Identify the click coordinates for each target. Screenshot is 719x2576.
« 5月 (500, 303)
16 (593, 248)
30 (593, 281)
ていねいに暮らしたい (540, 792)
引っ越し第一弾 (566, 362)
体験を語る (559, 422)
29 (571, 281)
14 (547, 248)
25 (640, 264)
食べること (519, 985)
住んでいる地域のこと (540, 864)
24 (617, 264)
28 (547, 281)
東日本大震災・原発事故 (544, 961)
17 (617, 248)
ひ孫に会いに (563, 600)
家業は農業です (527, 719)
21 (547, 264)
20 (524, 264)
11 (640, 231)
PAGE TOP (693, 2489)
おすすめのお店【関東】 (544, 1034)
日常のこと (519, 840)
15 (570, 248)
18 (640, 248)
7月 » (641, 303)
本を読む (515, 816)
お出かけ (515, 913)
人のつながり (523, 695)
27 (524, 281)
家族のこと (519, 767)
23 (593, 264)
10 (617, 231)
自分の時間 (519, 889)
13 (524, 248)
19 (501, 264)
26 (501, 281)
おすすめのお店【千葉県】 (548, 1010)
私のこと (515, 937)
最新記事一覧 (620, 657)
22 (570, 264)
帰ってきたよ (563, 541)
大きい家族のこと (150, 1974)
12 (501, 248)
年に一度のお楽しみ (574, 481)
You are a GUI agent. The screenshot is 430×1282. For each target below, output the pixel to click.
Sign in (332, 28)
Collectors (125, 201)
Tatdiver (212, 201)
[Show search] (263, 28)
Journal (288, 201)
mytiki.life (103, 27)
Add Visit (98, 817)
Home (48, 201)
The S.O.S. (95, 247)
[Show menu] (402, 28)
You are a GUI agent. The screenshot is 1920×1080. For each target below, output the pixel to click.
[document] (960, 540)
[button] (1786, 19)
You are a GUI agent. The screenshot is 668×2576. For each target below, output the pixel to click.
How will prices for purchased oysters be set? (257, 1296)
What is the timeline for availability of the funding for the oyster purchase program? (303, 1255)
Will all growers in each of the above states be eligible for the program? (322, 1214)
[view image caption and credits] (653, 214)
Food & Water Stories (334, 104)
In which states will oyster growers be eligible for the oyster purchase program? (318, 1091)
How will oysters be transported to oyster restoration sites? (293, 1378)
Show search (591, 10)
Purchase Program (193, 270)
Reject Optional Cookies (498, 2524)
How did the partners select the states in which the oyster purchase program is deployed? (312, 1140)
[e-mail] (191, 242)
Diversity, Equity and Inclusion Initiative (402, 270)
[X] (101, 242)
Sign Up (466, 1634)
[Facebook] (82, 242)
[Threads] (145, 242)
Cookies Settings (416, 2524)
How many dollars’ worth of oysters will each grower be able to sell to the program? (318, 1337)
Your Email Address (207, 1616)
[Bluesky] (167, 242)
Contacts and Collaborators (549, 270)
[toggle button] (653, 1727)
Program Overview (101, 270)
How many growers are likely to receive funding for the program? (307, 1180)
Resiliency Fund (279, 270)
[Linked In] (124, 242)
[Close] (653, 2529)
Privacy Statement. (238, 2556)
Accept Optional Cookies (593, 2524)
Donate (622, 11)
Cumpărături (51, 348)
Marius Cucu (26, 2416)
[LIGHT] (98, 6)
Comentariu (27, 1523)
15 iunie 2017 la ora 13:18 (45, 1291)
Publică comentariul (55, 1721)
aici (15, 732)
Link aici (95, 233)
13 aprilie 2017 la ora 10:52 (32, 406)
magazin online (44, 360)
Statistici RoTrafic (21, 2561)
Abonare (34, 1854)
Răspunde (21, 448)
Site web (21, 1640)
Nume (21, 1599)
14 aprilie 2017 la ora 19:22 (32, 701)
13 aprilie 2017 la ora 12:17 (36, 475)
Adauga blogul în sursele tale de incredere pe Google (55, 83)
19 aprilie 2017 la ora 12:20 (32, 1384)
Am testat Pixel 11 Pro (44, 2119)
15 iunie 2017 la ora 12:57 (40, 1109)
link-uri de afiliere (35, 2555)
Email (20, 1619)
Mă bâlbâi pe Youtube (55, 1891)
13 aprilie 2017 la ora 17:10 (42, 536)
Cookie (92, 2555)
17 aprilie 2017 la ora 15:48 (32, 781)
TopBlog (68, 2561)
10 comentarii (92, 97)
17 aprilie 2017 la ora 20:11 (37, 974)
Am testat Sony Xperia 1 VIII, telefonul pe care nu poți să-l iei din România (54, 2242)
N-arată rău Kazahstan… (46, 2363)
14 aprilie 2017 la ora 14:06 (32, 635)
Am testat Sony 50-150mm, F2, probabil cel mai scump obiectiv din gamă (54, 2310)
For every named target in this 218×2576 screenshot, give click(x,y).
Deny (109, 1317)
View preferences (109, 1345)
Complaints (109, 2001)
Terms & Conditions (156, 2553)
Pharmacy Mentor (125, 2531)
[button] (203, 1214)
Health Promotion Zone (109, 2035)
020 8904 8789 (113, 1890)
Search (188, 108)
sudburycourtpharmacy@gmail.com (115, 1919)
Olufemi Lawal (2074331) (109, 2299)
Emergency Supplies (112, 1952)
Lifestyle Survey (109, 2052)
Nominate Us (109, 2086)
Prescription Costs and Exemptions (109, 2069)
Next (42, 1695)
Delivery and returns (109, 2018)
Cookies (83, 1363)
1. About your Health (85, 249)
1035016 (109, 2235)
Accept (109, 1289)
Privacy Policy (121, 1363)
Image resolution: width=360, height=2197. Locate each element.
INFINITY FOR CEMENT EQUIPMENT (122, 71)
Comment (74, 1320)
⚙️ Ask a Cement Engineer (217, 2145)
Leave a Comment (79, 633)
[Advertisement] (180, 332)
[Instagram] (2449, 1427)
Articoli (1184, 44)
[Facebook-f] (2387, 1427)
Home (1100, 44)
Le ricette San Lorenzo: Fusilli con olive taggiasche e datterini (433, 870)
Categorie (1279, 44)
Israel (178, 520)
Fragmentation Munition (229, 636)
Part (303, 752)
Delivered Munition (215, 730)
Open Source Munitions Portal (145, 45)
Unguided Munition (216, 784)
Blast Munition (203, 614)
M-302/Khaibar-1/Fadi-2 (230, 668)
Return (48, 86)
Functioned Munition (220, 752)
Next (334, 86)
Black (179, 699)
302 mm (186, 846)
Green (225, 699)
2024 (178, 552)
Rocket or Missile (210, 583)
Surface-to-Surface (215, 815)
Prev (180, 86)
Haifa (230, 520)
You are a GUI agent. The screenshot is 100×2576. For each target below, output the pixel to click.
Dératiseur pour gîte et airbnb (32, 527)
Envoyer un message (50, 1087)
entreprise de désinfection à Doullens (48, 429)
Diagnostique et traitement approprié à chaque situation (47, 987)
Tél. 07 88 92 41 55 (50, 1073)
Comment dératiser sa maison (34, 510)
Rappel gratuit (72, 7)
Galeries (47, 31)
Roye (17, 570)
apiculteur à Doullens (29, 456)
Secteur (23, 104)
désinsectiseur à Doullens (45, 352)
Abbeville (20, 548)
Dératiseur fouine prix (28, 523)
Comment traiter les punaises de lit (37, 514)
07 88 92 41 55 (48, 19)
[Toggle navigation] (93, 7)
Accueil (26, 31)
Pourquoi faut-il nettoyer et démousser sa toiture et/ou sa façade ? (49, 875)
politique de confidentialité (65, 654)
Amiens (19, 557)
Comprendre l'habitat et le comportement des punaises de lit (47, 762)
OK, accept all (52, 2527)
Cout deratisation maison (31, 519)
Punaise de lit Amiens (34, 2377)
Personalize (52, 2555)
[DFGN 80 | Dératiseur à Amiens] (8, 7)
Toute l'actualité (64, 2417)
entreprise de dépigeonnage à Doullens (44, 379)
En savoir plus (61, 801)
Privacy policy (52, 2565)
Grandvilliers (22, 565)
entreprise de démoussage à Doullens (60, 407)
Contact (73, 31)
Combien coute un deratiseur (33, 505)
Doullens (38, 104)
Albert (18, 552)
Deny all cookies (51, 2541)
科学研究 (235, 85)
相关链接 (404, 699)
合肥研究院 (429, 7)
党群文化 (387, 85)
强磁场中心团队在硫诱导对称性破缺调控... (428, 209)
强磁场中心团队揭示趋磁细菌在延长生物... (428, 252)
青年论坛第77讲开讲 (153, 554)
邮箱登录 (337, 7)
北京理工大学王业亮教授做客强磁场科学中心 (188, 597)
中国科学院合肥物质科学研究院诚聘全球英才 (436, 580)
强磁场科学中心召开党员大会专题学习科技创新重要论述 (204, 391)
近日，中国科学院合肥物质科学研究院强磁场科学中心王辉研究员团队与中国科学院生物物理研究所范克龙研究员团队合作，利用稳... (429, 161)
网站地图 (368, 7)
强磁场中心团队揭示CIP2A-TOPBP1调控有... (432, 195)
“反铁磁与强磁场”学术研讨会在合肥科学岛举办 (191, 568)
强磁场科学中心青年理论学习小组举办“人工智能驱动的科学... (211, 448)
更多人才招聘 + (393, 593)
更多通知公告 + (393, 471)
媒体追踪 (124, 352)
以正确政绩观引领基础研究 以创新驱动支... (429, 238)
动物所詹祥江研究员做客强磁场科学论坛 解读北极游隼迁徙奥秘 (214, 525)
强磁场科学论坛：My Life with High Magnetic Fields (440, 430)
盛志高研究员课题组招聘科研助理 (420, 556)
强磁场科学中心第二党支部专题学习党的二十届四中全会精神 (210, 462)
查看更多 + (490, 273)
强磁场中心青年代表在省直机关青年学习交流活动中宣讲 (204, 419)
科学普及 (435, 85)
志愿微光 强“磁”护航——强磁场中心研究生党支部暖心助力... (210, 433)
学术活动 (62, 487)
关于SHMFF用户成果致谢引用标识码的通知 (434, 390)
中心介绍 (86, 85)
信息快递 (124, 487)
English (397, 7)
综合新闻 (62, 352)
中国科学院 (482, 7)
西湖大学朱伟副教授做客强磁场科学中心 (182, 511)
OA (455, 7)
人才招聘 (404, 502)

######

## Requirement
Write out every line of the preceding listing that contains "target".

## Written reply
Identify the click coordinates for each target. Screenshot is 719x2576.
You are a GUI agent. The screenshot is 430×1282. For each target below, output the pixel to click.
You are a GUI agent. The screenshot is 1920×1080. For each target below, output the pixel to click.
You are a GUI agent. The screenshot is 668×2576. For each target below, output the pixel to click.
For every named target in this 218×2576 screenshot, give click(x,y).
You are a GUI agent. The screenshot is 100×2576. For each target below, output the pixel to click.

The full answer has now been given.